The friendship with the son of a local artist, Alphons Winters, brought Heldens in contact with the local artistic community. Winters and his family lived in a large house filled with paintings, sculptures and art objects from artists like Charles Eyck, Hans Truijen and Jan Sluyters, many of whom would pay visits on a regular basis. This artistic environment had a great influence on the young artist. It was the painter Tine Wesseling (the wife of poet Bertus Aafjes) who first recognized his talent, her encouragement (and an oil-paint-kit his parents gave him for his 17th birthday) definitively set him on his course to become a painter. He experimented in oil paint with every possible painting style he had been exposed to, discovering around the age of 18 that painting the human figure in a realistic way was his true calling.

Amsterdam
In 1972, at the age of 18, Wim Heldens moved to Amsterdam. In the following years he applied to various art academies in the Netherlands, but was never accepted. He tried once more at the academy in Frankfurt where he was immediately accepted, but he decided to go his own way. In the following years he concentrated intensely on painting, locking himself up in his studio, working in isolation on improving his skills. Various trips to Italy were a great stimulation; the greatest impression from these years was the psychologically dramatic work of Caravaggio. Making a living from portrait commissions, Heldens developed this genre as a means to explore the human condition. While around him the modernist revolution was gradually being accepted as a general norm, Heldens explored renaissance techniques and three- and two-dimensional form, including abstract structural patterns. Also, the treatment of light by masters of Dutch 17C painting like Johannes Vermeer, Gerard Ter Borch and Nicolaes Maes held his fascination.

New York

By 1990, Heldens started feeling restricted in the small Dutch art community and at the end of that year he went to New York City where he found a different artistic climate with a more positive appreciation for his work, in contrast to the general feedback he received in the Netherlands, where only appreciation for his painting skills came his way. In contrast, Americans were genuinely intrigued by the psychological and the narrative qualities of Heldens’ work.
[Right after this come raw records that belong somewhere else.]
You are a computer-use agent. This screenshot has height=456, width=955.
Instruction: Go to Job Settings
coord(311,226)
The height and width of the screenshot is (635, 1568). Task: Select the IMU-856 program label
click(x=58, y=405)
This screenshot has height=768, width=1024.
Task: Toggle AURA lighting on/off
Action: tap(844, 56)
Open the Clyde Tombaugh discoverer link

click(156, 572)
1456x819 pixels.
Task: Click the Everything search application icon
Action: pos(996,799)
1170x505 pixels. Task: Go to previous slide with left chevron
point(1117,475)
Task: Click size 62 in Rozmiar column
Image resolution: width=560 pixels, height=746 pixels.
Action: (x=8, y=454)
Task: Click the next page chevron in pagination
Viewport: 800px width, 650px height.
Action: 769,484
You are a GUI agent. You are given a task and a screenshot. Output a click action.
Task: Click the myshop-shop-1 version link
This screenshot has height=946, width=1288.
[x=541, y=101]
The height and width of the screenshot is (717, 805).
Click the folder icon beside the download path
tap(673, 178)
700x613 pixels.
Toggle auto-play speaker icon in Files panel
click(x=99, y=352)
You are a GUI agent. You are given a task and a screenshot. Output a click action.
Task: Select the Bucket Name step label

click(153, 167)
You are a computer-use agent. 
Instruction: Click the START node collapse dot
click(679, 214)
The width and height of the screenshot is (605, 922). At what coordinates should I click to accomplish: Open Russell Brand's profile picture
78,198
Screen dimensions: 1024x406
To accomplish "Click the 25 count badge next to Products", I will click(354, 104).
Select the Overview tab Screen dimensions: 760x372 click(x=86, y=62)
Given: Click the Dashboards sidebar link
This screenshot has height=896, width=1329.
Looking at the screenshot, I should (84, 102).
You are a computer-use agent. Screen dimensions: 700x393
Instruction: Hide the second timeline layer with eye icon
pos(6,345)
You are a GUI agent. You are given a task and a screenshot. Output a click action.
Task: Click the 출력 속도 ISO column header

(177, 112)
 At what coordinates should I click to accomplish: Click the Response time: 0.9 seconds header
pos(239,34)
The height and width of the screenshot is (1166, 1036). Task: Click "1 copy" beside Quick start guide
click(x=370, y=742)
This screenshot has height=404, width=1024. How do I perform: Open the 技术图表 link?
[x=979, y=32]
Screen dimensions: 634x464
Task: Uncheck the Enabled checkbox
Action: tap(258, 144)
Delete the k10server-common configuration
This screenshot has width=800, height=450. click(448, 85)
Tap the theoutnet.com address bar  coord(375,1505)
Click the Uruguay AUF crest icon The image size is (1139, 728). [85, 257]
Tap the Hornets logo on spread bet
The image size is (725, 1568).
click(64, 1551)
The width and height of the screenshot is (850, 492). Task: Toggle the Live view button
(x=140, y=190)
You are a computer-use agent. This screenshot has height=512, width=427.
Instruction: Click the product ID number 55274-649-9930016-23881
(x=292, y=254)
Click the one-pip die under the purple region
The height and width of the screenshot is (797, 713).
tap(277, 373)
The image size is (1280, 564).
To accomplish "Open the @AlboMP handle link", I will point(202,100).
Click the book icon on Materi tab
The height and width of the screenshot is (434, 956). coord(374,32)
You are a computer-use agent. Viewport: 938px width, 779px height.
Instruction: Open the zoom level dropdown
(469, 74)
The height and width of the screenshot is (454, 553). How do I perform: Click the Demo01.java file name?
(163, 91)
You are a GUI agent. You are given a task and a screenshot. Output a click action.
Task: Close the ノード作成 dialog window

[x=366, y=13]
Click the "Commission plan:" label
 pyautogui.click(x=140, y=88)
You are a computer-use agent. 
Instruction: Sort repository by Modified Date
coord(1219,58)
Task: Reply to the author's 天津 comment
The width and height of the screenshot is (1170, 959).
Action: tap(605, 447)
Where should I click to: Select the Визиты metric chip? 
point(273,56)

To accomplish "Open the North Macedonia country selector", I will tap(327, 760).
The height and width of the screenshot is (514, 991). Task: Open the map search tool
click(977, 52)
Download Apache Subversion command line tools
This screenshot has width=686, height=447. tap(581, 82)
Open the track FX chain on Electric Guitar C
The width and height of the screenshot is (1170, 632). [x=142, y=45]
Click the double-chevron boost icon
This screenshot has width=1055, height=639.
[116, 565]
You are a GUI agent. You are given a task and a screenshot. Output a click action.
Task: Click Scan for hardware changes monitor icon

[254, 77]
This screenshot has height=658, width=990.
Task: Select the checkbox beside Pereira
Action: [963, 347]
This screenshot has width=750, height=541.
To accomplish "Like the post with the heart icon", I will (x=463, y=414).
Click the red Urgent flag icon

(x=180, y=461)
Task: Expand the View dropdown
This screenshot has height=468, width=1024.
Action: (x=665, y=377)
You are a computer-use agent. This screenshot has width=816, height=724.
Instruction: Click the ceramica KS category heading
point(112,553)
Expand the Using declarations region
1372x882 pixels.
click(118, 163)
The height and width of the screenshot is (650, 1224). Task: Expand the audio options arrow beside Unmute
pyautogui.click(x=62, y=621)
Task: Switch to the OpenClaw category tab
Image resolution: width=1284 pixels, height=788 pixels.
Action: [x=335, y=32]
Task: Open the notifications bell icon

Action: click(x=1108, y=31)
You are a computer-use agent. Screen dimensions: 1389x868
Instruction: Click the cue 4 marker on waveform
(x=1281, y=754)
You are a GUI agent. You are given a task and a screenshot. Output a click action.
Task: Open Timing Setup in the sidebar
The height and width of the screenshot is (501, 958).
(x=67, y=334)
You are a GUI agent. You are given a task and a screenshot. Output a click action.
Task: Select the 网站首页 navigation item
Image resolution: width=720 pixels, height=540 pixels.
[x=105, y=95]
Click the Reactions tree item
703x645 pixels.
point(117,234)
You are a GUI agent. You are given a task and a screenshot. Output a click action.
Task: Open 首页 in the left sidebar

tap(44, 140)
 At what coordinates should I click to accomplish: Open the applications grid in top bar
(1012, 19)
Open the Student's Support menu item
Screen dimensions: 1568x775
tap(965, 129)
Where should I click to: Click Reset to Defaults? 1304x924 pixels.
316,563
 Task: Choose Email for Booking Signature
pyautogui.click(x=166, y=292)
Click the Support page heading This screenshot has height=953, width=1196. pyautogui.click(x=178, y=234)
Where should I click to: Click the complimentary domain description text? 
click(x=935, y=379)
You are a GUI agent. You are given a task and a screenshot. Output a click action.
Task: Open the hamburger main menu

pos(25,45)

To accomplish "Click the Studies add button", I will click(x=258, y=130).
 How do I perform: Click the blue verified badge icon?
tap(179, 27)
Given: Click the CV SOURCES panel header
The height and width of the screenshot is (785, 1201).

New York City became his major focus and he tried to spend as much time there as he possibly could, blending in the American artistic community, where he met American artists like Jack Beal and Charles Bell. He painted various portraits in commission, among others for the collector Raymond Saroff, who possesses an impressive collection of American native art.

Amsterdam and London

Heldens had never seriously considered his legal status as a visitor in the US and in July 1995, when he was returning once more to NYC, he was arrested at JFK Airport for having violated the visa waiver program of U.S. Immigration and he was forced back to Amsterdam.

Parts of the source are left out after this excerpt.